Lent to Washington and now worth a visit in Florence, among others the extraordinary “Liberation of Andromeda“, as according to Vasari: “Piero never made a lovelier or more highly finished picture than this one“, (diagnostics by Art-Test, not yet published)
In the Florentine exhibition, paintings and drawings by Piero relate with works by artists such as Filippino Lippi, Fra Bartolomeo and Lorenzo di Credi, to highlight how the pupil di Cosimo stands out as an original painter, whose style was said to be more Flemish (or Venetian), rather than Florentine, as his paintings were more relying on color values rather than on the preparatory drawing. But is this what emerges from the investigation?
A solitary painter, he was however greatly demanded by the most prominent families of Florence (including Strozzi, Capponi, Vespucci). He was an experimenter, one of the firsts, along with Leonardo, adopting the oil painting technique. The studies conducted byE. Walmsley reveal, in fact, how Piero was also eccentric in the way he was making use of his tools, with overlapping and peculiar brushstrokes and sometimes also of fingertips. It was in fact just uncovering the use of such a particular way of working that helped to solve several cases of dubious attributions.
Attempting new ways, away from the established traditional ones, however, could also be the cause of the difficult state of conservation faced by several of his works.

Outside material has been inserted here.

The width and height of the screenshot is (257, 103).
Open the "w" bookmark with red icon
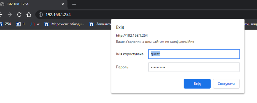tap(35, 24)
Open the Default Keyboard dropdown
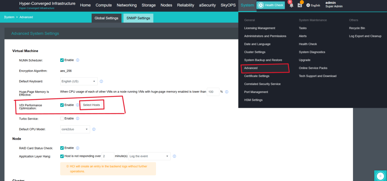This screenshot has width=387, height=181. 79,81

For example, the great altarpiece “Mystic Marriage of St. Catherine and Saints“, alongside the high quality of the original painting, revealed also significant losses under the multiple layers of repainting (diagnostic analyses by Art-Test, not yet published). This masterpiece was unexpectedly found, resurfacing in the antiquarian market, in a private collection. On special loan for the exhibition, you can now admire it during the challenging phases of restoration. Such a unique opportunity should also not be missed!

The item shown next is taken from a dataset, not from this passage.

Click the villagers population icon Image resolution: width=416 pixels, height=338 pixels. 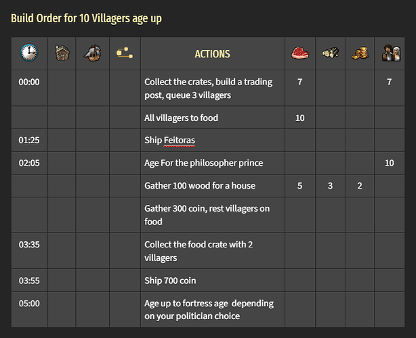click(389, 53)
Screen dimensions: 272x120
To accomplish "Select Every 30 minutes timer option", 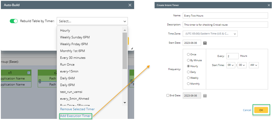I will pyautogui.click(x=73, y=58).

The top part of the altarpiece was missing, but a befitting fragment displaying two angels distributing incense and jointly carrying a crown, listed as “style of Piero di Cosimo” was identified at the National Gallery in Edinburgh. When it came to Florence to undergo the necessary conservation treatments, the examinations revealed on the altarpiece, concealed by overpainting and restoration, the feet of the angels of the top. The testing (performed by Art-Test, still to be published) left no doubt! The repainting has been removed and the two parts are now joined for the display. So the angels got their feet again, but only temporarily, since after the exhibition they will be separated by over 1700 km again!